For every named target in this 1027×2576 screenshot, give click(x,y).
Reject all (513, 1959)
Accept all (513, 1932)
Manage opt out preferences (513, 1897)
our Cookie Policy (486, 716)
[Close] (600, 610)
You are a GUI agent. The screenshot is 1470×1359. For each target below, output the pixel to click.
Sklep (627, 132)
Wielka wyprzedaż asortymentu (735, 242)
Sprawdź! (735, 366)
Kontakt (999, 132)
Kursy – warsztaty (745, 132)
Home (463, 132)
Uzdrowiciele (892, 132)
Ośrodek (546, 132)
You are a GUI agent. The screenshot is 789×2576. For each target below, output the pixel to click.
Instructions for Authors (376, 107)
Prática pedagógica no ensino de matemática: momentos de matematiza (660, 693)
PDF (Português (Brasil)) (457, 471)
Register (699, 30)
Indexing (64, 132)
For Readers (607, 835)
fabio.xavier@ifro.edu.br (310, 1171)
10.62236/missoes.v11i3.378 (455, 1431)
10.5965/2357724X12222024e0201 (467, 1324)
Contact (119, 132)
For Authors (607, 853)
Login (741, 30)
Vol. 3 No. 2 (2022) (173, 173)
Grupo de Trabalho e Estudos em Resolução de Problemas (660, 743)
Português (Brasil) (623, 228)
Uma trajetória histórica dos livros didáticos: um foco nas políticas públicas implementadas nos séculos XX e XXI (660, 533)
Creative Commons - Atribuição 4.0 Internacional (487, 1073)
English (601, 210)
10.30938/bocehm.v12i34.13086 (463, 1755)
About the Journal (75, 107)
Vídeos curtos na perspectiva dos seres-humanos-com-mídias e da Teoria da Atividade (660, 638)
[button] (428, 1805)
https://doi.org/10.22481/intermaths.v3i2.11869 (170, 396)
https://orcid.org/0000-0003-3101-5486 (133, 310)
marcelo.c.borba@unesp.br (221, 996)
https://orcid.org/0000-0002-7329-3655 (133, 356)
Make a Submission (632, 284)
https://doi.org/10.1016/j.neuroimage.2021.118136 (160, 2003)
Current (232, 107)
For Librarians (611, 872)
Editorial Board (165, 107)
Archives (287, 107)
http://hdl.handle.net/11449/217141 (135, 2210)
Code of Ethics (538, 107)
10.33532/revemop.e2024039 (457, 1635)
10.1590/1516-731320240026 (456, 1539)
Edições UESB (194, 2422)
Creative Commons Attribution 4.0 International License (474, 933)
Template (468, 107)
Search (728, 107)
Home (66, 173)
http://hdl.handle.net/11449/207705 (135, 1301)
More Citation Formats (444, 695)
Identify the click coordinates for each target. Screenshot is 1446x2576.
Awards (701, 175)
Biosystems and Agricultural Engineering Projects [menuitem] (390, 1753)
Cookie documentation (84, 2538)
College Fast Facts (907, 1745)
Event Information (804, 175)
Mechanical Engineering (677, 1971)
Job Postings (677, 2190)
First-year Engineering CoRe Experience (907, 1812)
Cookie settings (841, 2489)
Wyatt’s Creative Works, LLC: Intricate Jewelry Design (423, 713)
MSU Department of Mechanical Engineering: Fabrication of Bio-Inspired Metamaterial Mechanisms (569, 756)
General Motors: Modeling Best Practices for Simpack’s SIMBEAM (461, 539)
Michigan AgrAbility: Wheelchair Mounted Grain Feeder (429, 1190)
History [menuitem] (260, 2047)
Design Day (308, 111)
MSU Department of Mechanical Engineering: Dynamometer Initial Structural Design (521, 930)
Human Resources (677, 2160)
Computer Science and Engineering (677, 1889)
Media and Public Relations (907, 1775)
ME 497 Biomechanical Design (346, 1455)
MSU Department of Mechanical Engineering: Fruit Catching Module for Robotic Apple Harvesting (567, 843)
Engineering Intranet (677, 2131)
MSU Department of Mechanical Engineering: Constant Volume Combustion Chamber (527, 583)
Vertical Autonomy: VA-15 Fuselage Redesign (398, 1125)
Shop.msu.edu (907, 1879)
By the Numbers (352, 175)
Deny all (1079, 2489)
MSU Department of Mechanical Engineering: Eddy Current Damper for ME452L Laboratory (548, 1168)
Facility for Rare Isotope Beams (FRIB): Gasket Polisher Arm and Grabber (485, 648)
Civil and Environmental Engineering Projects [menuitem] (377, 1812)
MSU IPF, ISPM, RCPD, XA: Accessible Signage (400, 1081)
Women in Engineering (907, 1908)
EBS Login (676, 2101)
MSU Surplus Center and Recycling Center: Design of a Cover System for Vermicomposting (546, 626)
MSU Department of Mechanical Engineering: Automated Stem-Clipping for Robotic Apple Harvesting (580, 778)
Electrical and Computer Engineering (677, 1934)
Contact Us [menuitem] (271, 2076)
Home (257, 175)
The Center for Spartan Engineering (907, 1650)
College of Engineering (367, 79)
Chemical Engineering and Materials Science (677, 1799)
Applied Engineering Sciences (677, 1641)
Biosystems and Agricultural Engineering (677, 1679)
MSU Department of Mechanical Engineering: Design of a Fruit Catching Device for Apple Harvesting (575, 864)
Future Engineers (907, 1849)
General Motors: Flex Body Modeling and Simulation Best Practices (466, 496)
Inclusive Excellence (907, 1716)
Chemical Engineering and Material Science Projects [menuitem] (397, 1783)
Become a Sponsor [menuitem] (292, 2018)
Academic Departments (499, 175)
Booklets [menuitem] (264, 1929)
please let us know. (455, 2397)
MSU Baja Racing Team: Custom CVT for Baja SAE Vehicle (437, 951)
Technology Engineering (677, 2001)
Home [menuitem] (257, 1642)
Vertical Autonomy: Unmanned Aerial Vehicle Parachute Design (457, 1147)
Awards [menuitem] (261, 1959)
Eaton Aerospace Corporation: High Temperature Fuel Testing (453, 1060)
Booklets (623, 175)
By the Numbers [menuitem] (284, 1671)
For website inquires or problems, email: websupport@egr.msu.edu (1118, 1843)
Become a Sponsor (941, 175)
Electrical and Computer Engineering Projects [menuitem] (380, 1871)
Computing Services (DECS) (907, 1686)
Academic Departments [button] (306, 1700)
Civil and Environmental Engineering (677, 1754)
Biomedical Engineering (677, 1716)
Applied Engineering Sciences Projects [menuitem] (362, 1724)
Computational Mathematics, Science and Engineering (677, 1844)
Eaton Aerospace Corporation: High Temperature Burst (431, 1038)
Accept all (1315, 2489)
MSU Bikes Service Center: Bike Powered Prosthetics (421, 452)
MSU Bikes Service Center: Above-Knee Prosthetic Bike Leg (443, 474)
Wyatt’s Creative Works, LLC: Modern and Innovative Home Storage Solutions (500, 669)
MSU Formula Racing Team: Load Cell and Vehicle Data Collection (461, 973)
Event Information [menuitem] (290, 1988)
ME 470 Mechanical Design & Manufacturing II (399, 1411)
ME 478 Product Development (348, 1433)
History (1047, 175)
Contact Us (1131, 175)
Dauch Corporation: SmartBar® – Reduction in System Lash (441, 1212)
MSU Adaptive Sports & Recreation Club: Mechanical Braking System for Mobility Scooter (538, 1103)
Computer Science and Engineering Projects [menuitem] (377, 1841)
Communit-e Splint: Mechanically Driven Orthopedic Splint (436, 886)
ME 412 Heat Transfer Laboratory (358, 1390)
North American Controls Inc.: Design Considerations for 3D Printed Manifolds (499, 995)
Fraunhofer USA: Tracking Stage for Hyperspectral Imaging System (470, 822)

....

* _About this exercise_: Reproduce exactly, and only, the part of the listing above that begins at the line with "Reject all (513, 1959)" and goes on through the line with "PDF (Português (Brasil)) (457, 471)".

* _Solution to the exercise_:
Reject all (513, 1959)
Accept all (513, 1932)
Manage opt out preferences (513, 1897)
our Cookie Policy (486, 716)
[Close] (600, 610)
You are a GUI agent. The screenshot is 1470×1359. For each target below, output the pixel to click.
Sklep (627, 132)
Wielka wyprzedaż asortymentu (735, 242)
Sprawdź! (735, 366)
Kontakt (999, 132)
Kursy – warsztaty (745, 132)
Home (463, 132)
Uzdrowiciele (892, 132)
Ośrodek (546, 132)
You are a GUI agent. The screenshot is 789×2576. For each target below, output the pixel to click.
Instructions for Authors (376, 107)
Prática pedagógica no ensino de matemática: momentos de matematiza (660, 693)
PDF (Português (Brasil)) (457, 471)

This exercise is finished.